CHAPTER VII
MY growing interest in Dora burst into flame all at once, as it were. It happened at a moment which is distinctly fixed in my mind. At least I distinctly remember the moment when I became conscious of it
It was on an afternoon, four days after the Margolises had taken possession of the new place. The family was fully established in it, while I had just moved in. I had seen my room, furniture and all, several times before, but I had never seen it absolutely ready for my occupancy as I did now. It was by far the brightest, airiest, best-furnished, and neatest room that I had ever had all to myself. Everything in it, from the wall-paper to the little wash-stand, was invitingly new. I can still smell its grateful odor of freshness. When I was left to myself in it for the first time and I shut its door the room appealed to me as a compartment in the nest of a family of which I was a member. My lonely soul had a sense of home and domestic comfort that all but overpowered me. The sight of the new quilt and of the fresh white pillow, coupled with the knowledge that it was Dora whose fingers had prepared it all for me, sent a glow of delight through my heart
Dora's name was whispering itself in my mind. I paused at the window, an enchanted man
A few minutes later, when I re-entered the living-room, where she was counting some freshly ironed napkins, her face seemed to have acquired a new meaning. I felt that a great change had come in my attitude toward her
"Well, is everything all right?" she inquired
"First rate," I answered, in a voice that sounded unnatural to myself
Max was fussing with the rug in the parlor. The children were gamboling from room to room, testing the faucets, the dumb-waiter
"Get avey from there!" Dora shouted. "You'll hurt yourself. Max, tell Lucy not to touch the dumb-vaiter, vill you?"
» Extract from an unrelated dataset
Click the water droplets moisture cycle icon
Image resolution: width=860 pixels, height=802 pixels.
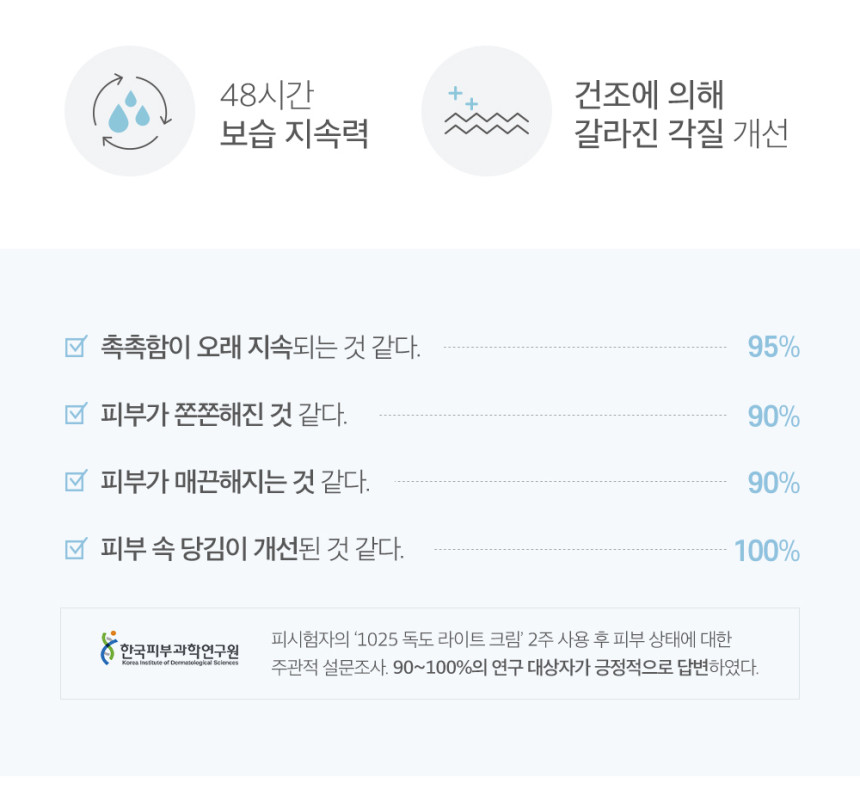(130, 111)
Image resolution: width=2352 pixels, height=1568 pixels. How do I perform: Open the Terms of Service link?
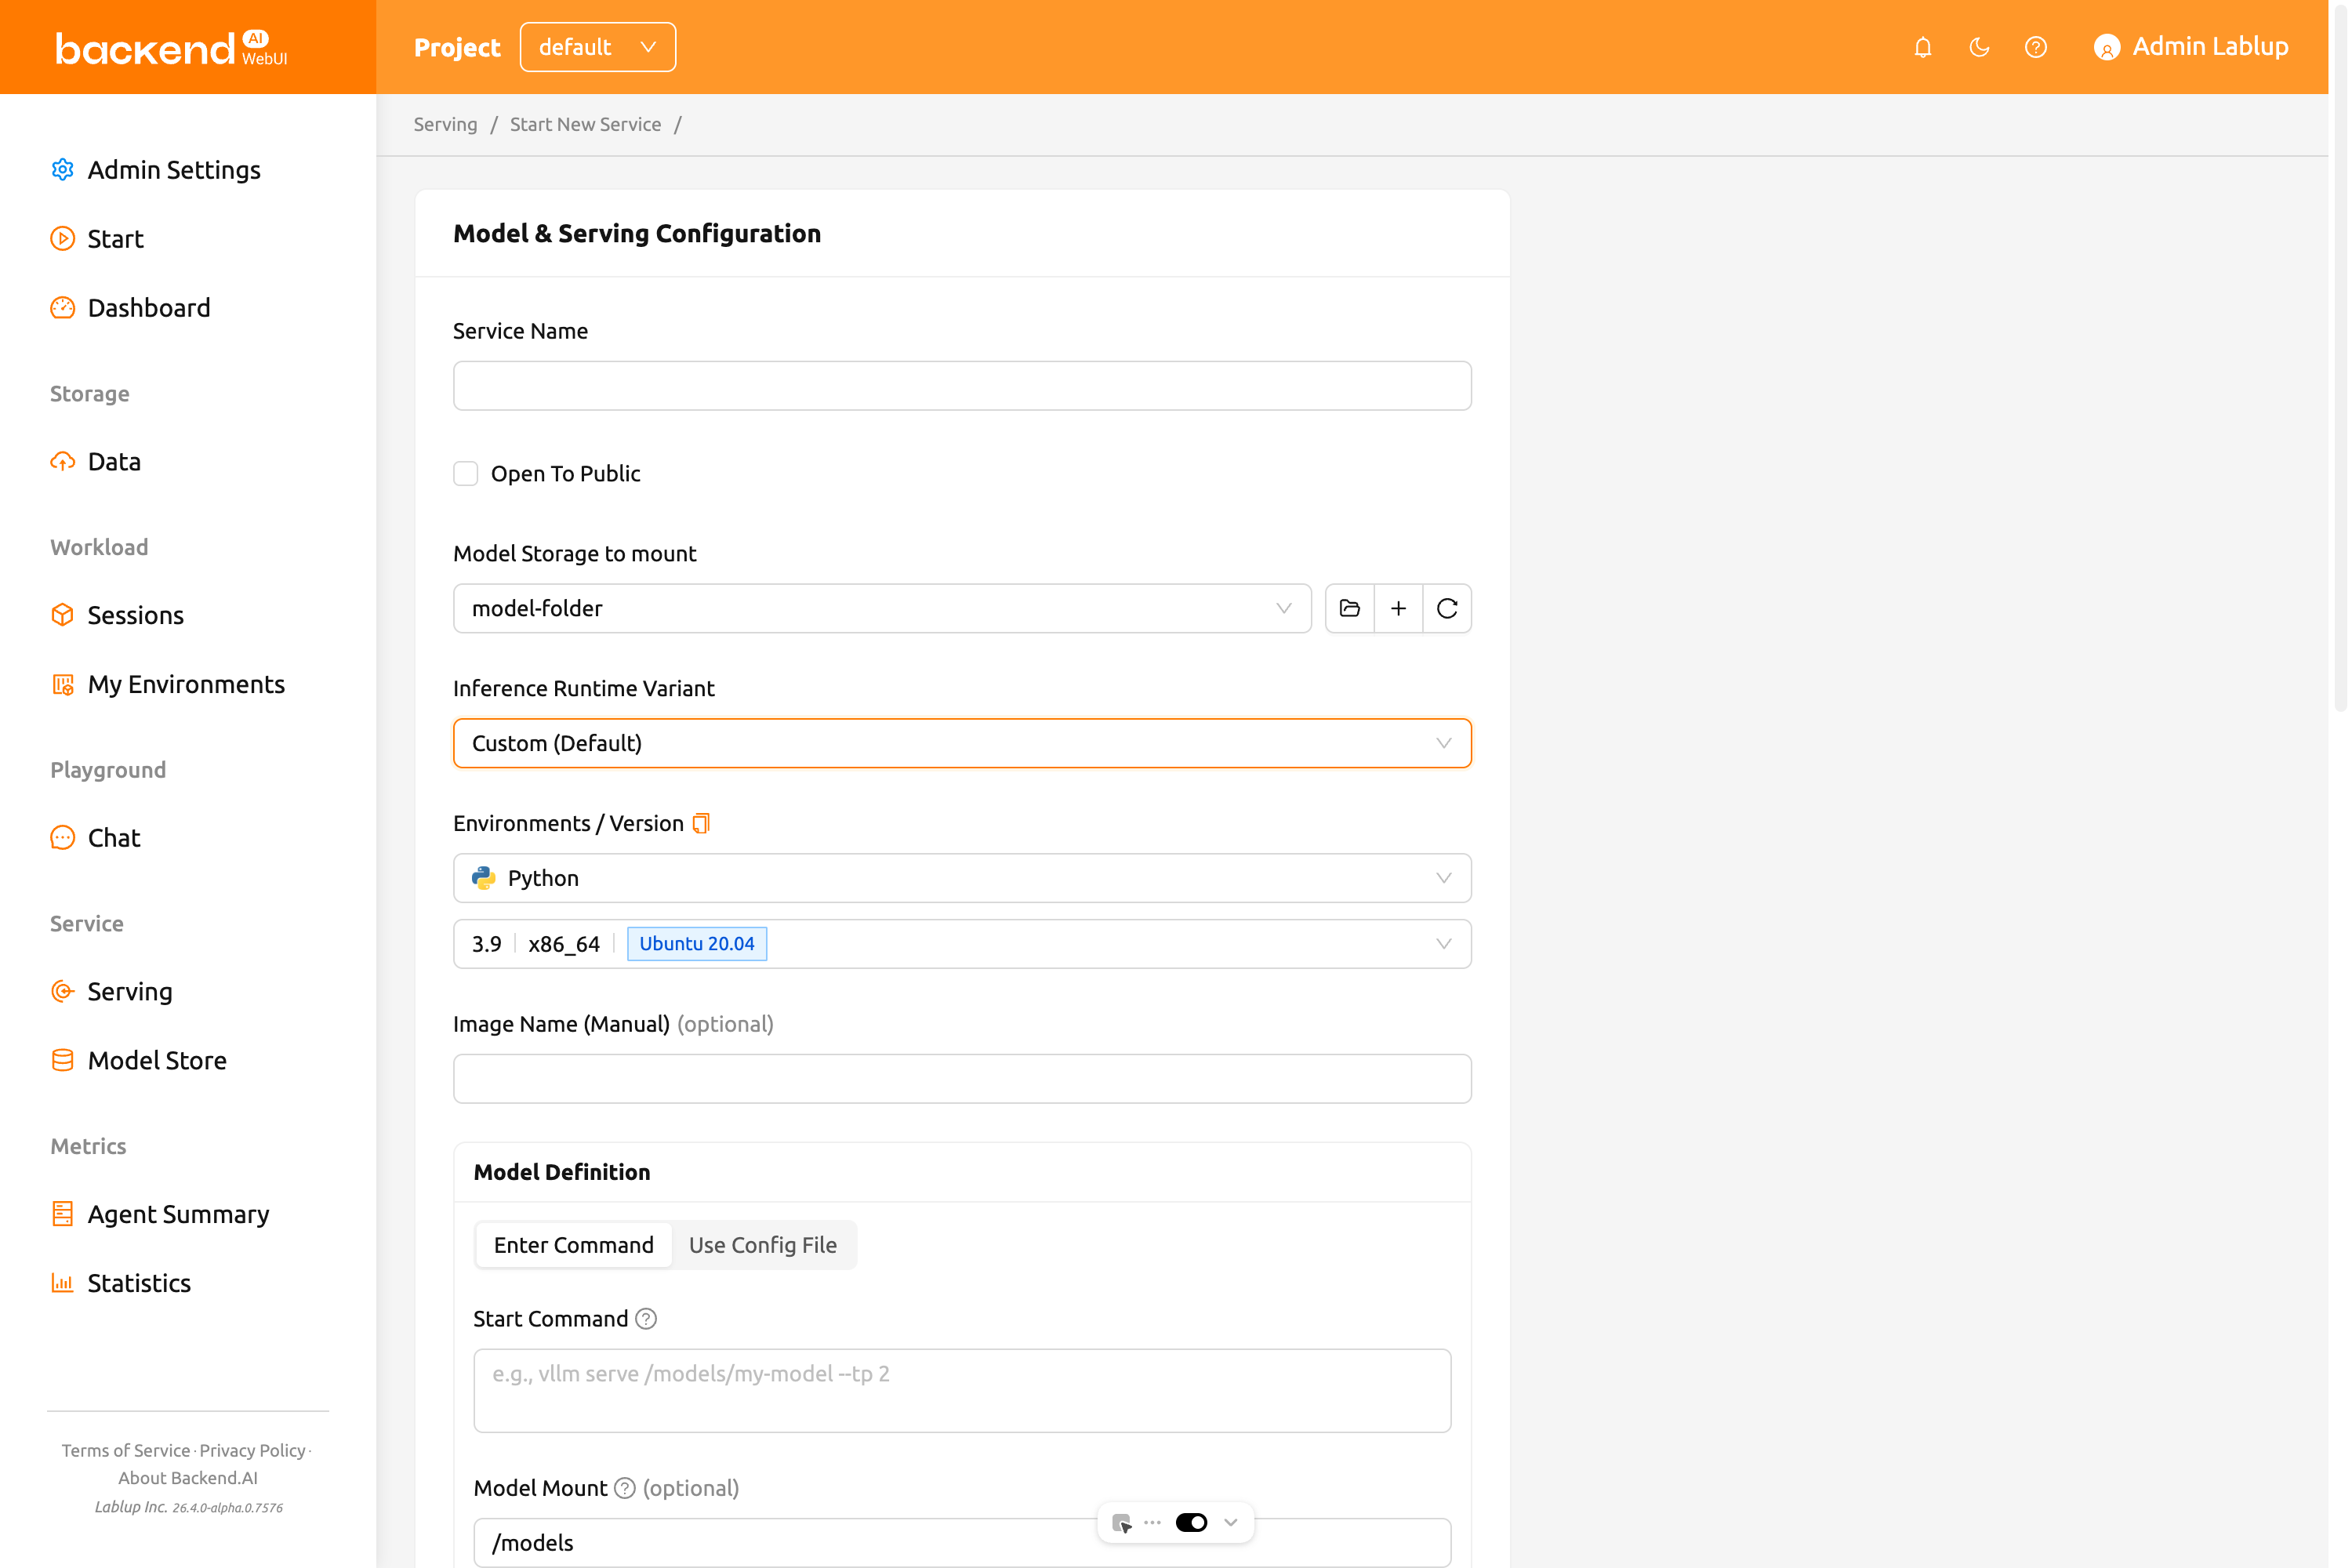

"Children! Children! What's a madder vitch you?" he called out from the parlor, in English, with a perfunctory snarl. Presently he came into the living-room. "Well, are you satisfied with your new palace?" he addressed me in Yiddish. And for the hundredth time he proceeded to make jokes at the various modern "improvements," at the abundance of light, and at my new rank of "real boarder."
It is one of the old and deep-rooted customs of the Ghetto towns of Europe for a young couple to live with the parents of the bride for a year or two after the wedding. So Max gaily dubbed me his "boarding son-in-law
"Try to behave, boarding son-in-law," he bantered me. "If you don't your mother-in-law will starve you."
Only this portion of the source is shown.